So who doesn’t know what JRuby is? (eerie silence). Cool, well we won’t talk about that toooo much, but it’s a java implementation of ruby. Lots of IDEs are getting support for ruby these days, and a lot of that is actually because of JRuby, since IDEs written in java were able to jack the jruby parser and utilize it for their own devious purposes (variable renaming, syntax highlighting, etc).

The jruby compiler is the first ruby compiler for a general-purpose VM. It’s ready for use! We’d recommend ahead-of-time compilation rather than just-in-time compilation for many apps. Lots of neat compiler optimizations are in there - cached literals, using native java features, etc.
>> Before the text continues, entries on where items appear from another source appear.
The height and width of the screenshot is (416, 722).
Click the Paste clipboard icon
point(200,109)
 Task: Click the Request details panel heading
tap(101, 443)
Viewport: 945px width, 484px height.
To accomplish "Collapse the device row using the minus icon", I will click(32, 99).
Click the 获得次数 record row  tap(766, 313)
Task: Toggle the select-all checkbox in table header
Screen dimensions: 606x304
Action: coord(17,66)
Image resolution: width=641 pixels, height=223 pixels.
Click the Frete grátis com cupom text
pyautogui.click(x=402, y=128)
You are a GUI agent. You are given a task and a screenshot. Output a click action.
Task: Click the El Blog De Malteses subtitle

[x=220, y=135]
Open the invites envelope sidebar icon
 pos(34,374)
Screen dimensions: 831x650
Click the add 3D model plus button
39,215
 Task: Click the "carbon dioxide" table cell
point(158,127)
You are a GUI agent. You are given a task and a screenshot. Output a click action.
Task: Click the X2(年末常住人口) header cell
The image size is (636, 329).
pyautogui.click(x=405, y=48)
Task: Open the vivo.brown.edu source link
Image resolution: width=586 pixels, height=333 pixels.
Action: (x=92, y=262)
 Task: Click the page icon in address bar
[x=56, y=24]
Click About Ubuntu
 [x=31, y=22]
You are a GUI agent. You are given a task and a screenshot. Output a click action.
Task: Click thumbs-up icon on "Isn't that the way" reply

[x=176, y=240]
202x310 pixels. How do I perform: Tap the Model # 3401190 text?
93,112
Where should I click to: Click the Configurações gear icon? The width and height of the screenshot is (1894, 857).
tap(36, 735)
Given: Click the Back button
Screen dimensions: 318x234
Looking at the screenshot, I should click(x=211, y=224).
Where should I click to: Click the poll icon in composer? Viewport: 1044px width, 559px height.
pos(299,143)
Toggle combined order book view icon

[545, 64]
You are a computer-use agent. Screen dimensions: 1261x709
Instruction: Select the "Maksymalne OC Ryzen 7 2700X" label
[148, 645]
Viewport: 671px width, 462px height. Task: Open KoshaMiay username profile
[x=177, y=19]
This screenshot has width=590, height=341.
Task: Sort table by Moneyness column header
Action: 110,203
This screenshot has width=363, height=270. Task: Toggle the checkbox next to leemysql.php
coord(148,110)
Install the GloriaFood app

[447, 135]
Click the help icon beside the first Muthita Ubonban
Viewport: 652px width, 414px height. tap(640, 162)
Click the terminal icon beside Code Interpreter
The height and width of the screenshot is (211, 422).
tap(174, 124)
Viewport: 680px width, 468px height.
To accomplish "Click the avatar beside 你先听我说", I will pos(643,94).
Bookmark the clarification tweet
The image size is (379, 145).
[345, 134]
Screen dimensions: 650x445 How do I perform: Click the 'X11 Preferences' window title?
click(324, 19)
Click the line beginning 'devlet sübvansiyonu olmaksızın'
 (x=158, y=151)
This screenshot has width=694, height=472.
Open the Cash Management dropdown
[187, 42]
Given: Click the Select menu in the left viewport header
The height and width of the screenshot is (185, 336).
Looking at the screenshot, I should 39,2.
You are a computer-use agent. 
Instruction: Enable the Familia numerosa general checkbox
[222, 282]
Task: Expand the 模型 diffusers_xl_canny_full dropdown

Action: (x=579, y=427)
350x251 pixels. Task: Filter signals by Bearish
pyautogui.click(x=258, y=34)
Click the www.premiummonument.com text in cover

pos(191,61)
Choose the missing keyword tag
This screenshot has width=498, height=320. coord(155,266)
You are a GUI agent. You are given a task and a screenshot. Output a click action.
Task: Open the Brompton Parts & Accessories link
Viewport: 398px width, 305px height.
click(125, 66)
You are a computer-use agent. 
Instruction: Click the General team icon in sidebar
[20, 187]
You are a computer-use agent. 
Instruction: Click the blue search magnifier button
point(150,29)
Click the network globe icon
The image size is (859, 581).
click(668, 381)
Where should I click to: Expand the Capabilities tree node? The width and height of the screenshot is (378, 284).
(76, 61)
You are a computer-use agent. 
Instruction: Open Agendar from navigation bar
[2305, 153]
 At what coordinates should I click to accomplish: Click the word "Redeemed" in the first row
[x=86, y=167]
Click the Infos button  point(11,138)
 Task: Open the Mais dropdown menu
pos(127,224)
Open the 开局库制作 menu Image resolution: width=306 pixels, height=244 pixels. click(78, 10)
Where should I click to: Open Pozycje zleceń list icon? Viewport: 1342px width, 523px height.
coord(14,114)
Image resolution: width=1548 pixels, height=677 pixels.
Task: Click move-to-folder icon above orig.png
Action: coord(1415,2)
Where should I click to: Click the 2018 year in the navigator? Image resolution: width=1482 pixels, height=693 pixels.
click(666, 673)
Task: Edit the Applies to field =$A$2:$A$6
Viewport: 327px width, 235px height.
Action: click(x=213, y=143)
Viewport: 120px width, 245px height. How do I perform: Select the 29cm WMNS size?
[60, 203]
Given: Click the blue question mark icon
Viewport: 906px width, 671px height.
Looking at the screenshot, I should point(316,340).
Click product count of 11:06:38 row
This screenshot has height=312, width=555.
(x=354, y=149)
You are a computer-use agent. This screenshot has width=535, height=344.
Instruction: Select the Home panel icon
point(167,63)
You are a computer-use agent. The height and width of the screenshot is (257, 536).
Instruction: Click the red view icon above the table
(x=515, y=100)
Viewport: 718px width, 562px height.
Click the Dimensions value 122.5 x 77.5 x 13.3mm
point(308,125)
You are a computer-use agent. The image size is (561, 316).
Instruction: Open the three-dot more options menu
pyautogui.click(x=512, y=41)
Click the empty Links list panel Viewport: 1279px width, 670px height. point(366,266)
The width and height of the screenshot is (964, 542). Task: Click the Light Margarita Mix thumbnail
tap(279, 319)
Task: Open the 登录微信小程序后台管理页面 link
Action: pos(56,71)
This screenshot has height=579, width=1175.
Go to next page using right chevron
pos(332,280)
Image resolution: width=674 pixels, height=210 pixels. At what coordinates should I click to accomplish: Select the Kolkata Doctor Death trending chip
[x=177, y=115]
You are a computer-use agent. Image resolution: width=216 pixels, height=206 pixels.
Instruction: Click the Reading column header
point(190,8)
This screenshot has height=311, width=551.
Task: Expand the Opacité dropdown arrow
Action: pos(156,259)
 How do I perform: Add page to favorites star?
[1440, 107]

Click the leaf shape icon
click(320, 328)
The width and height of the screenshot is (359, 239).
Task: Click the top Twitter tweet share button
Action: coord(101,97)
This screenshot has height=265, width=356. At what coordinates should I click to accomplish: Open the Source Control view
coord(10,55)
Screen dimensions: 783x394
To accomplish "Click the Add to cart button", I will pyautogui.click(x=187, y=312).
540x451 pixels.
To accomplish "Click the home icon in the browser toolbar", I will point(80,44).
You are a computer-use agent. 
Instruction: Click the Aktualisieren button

The ObjectSpace#each_object method has also been removed unless you pass a certain flag into jruby since it’s really slow to implement that particular method in java.

Jruby does not support standard C ruby extensions, but they would recommend pulling in native java libraries instead, as (they reckon) most of the things you would want to accomplish have already been implemented in java. Rmagick is currently being ported.

It is possible, as one might expect, to pull in java from ruby with jruby. A common use-case for this is to create GUIs with java swing, and the ruby swing abstraction actually does a lot to simplify the swing API and make it more enjoyable to use.

Upcoming features are Hibernate-backed persistence, Ruvlets (Ruby Servlet-like API), Rspec, and many others. Good times.